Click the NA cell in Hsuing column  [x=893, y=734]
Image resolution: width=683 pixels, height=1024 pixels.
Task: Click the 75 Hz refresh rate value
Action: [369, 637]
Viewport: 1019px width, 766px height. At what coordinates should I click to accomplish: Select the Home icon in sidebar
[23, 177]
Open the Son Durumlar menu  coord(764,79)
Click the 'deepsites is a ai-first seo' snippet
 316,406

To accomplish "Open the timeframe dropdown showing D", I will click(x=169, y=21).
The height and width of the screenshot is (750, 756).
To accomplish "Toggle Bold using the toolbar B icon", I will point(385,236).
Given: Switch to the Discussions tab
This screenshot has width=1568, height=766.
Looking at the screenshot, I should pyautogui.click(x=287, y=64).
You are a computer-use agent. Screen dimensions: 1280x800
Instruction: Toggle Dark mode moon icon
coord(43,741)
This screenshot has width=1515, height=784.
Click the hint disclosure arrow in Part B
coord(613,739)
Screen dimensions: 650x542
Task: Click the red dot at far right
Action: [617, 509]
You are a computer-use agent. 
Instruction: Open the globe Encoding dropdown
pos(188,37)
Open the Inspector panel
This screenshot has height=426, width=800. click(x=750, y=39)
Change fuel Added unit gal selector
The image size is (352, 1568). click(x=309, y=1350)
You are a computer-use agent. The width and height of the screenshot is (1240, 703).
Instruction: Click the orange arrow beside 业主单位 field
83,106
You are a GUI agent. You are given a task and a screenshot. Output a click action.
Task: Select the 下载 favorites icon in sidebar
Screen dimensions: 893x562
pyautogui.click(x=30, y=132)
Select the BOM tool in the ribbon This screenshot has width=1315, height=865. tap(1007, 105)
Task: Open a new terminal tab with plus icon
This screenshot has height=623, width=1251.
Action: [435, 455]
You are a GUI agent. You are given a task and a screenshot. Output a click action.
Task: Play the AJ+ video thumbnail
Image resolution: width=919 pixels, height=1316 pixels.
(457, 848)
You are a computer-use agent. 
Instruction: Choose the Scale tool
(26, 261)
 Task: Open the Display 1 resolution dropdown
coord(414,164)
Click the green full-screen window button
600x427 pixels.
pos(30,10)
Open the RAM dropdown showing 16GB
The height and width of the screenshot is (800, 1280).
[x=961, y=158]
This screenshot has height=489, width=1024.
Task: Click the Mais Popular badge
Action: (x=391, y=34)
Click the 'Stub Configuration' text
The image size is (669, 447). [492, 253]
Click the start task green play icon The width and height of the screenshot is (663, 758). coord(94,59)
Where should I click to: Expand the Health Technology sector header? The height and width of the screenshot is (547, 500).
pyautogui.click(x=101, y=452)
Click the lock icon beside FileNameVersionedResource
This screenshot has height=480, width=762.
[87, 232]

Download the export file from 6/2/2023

• • •

§ Task requirements
Wherever the word "showing" turns up in the records above, copy the line that holds it.

§ Written answer
To accomplish "Open the timeframe dropdown showing D", I will click(x=169, y=21).
Open the RAM dropdown showing 16GB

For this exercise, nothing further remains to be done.